Dans les années 1990, l'Italie a lancé le plus grand programme de privatisation en Europe continentale, en démantelant une grande partie de son infrastructure industrielle au lieu de favoriser l'innovation. Par exemple, alors que le conglomérat de télécommunications STET a consacré 2 % de ses revenus à la recherche et au développement entre 1994 et 1996, nos calculs montrent que son successeur privatisé, Telecom Italia, a dépensé environ 0,4 % en R&D entre 2000 et 2002. Les entreprises semi-publiques qui ont survécu, comme Eni, manquaient souvent d'une stratégie industrielle pangouvernementale axée sur la mission.

Ces tendances reflètent les défis plus vastes auxquels est confrontée l'économie italienne : myopie politique et managériale, manque de direction, investissements publics et privés insuffisants dans la R&D et formation insuffisante de capital humain. Les réformes du marché du travail des années 1990 et 2000 ont conduit à des conditions de travail précaires, à décourager les investissements à long terme dans les compétences et la formation et à réduire la productivité. La gestion des grandes entreprises italiennes, tant privées que publiques, a été particulièrement myope, car les politiciens et les dirigeants ont démantelé des capacités précieuses et vendu une grande partie de l'industrie italienne de pointe à des entreprises étrangères.

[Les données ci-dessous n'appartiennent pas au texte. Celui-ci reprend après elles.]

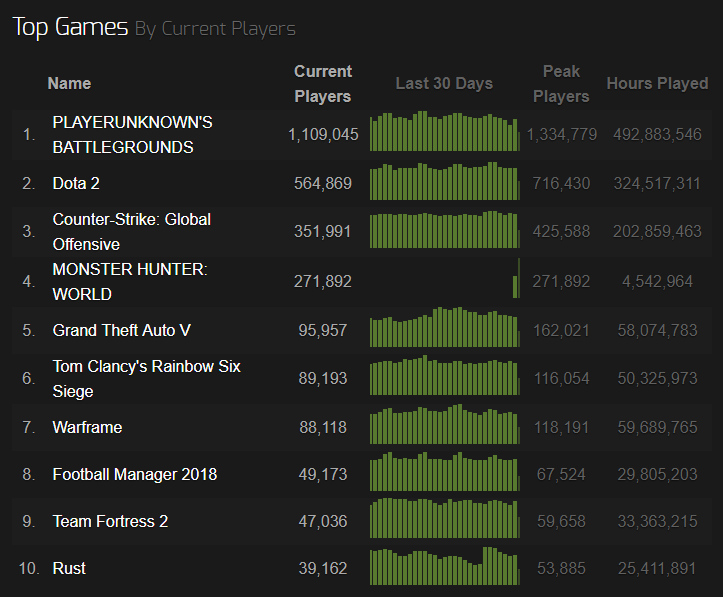
Task: Open MONSTER HUNTER: WORLD game page
Action: 130,281
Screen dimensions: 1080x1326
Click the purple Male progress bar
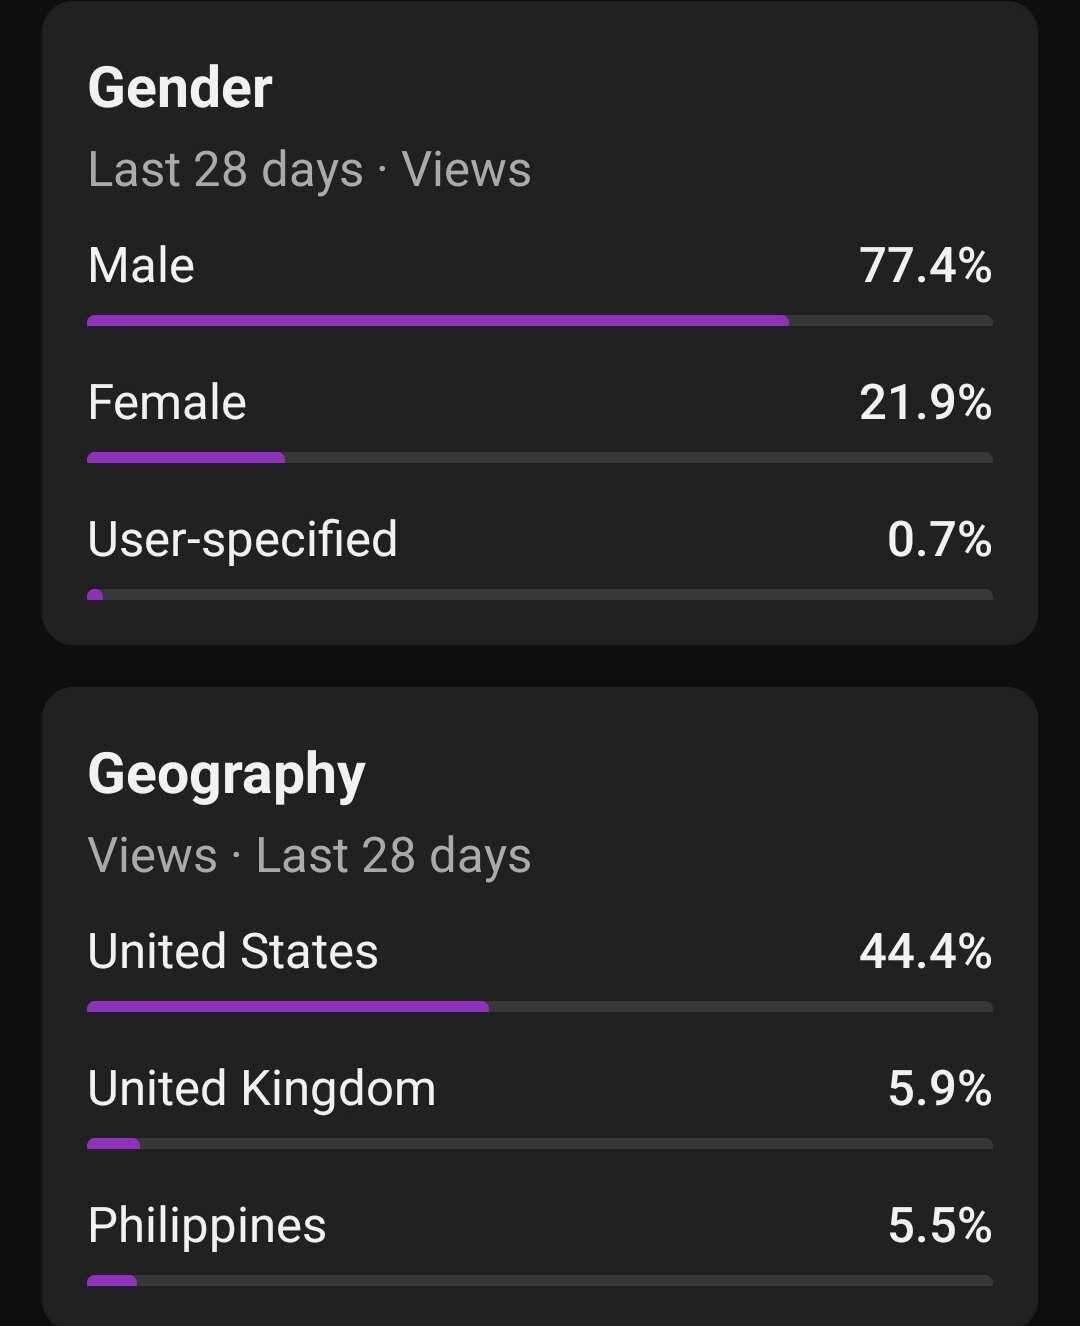coord(438,321)
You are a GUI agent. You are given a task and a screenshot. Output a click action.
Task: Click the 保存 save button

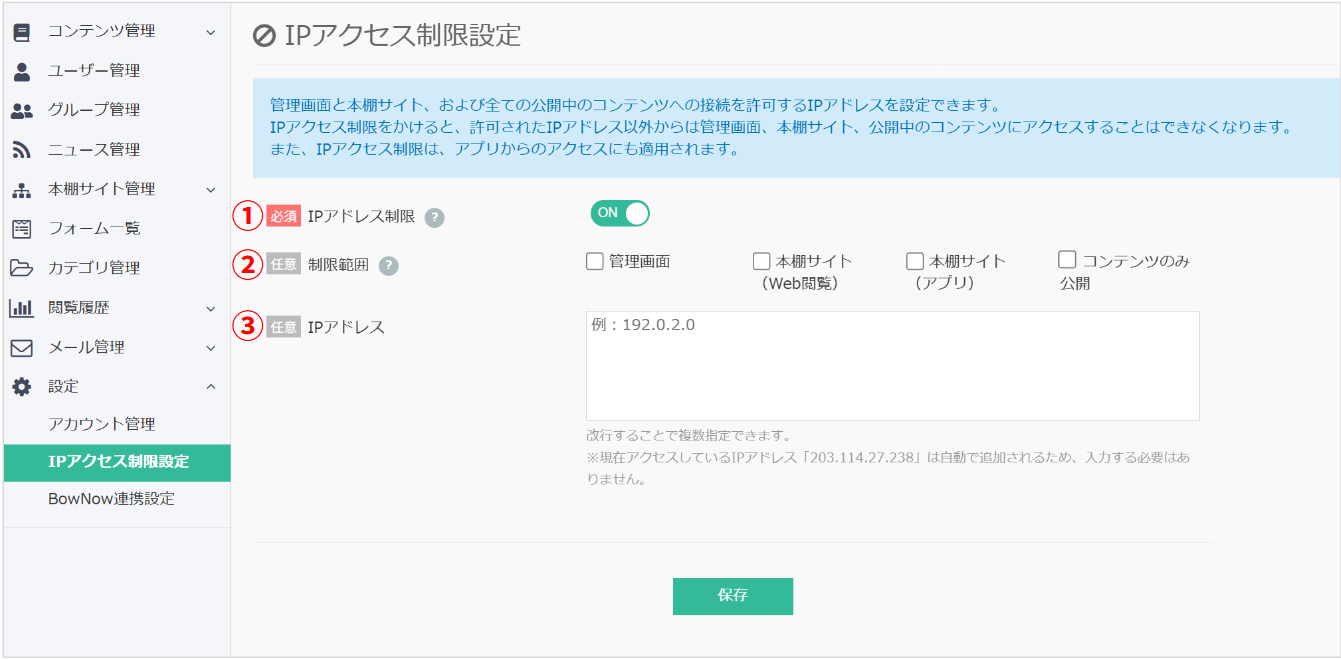point(733,596)
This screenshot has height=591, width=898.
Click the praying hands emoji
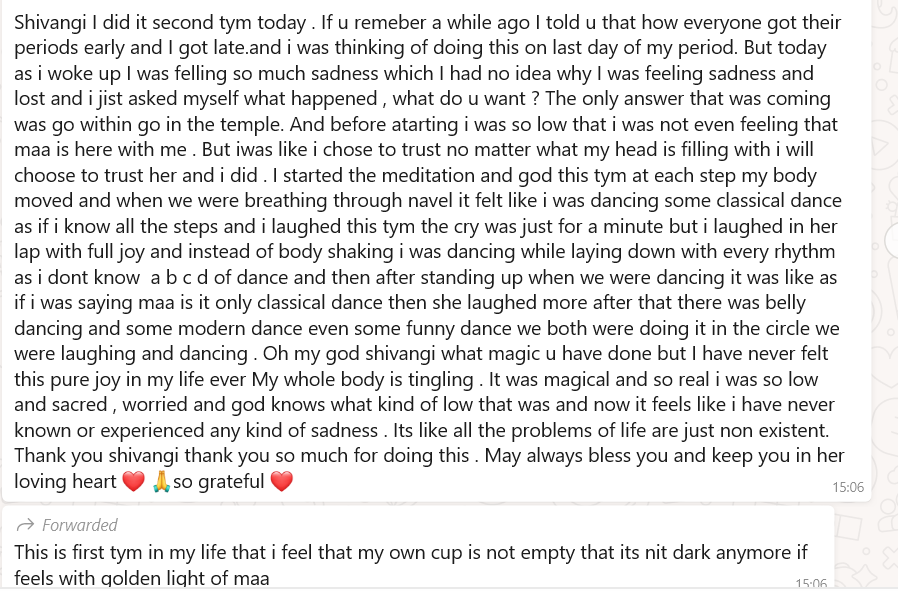point(162,482)
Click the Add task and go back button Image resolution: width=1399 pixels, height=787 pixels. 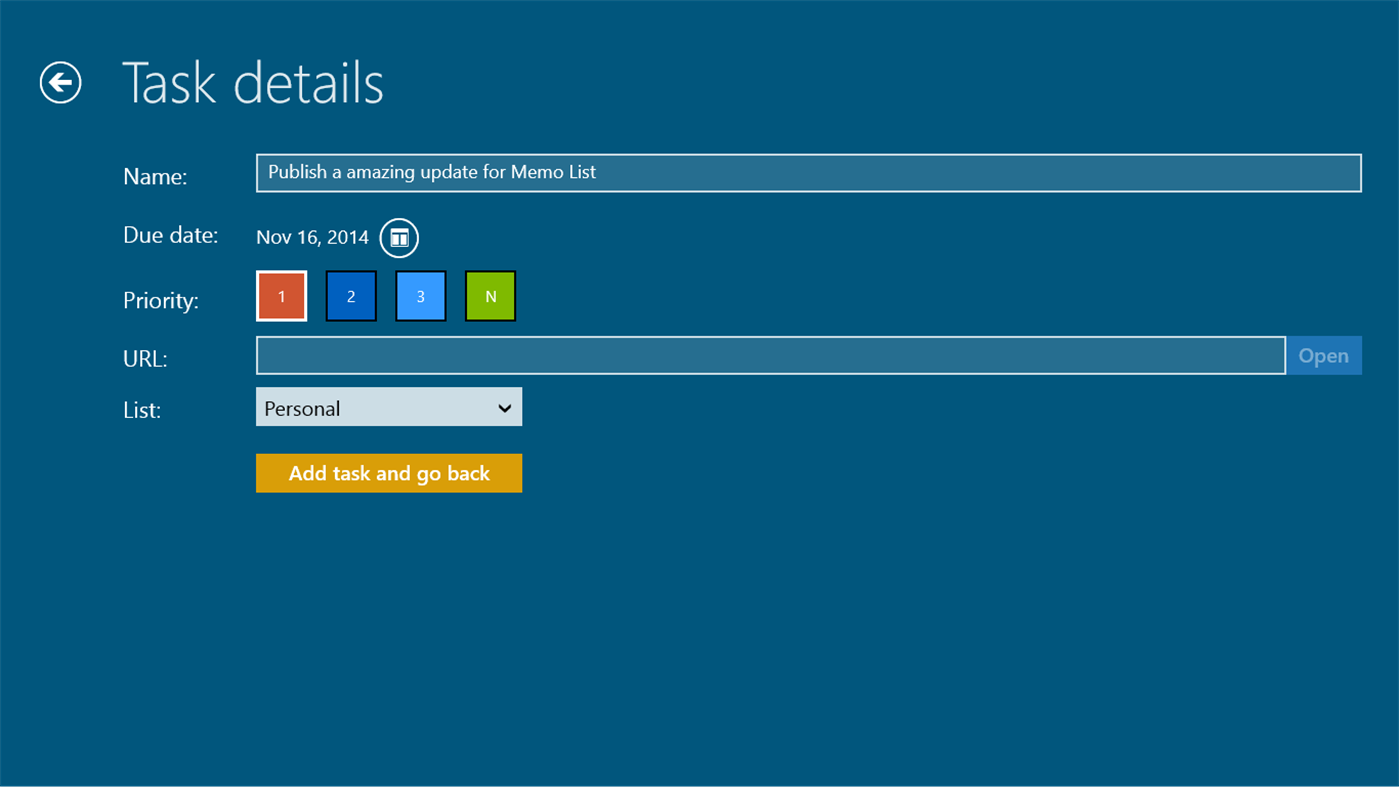388,472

Le plan de privatisation bancal de Meloni est représentatif d'une tendance mondiale plus large. Bien que le Fonds monétaire international ait reconnu que l'austérité ne réduit pas les taux dette-PIB et nuit à la croissance, les décideurs européens s'accrochent toujours à des règles budgétaires obsolètes qui poussent les gouvernements à vendre des actifs industriels pour réduire la dette publique. Au lieu de promouvoir des stratégies industrielles durables, cette approche ne fournit qu'un soulagement à court terme.

Alors que les entreprises d'État effectuent de plus en plus de rachats d'actions, la financiarisation a atteint des niveaux records, souvent au détriment d'investissements productifs. Alors que le secteur financier continue d'investir principalement en lui-même, les sociétés non financières dépensent davantage pour les rachats d'actions et de dividendes que pour le capital humain, le matériel et la R&D.

Malgré la tentative de Meloni de présenter une vision innovante du développement, l'adoption par son gouvernement de théories obsolètes produit des politiques défaillantes qui compromettent le programme économique et le partenariat du G7 avec l'Afrique. Au lieu de favoriser une économie plus verte et plus inclusive fondée sur les investissements et l'innovation, Meloni a adopté la même approche à courte vue qui est responsable de nombreux problèmes de l'Italie.

Malgré son image de marque, le gouvernement de Meloni n'est pas à la hauteur de l'héritage de Mattei en matière de propriété publique et de coopération internationale. Pour relever les défis économiques de l'Italie, les décideurs doivent joindre le geste à la parole et adopter une stratégie industrielle tournée vers l'avenir.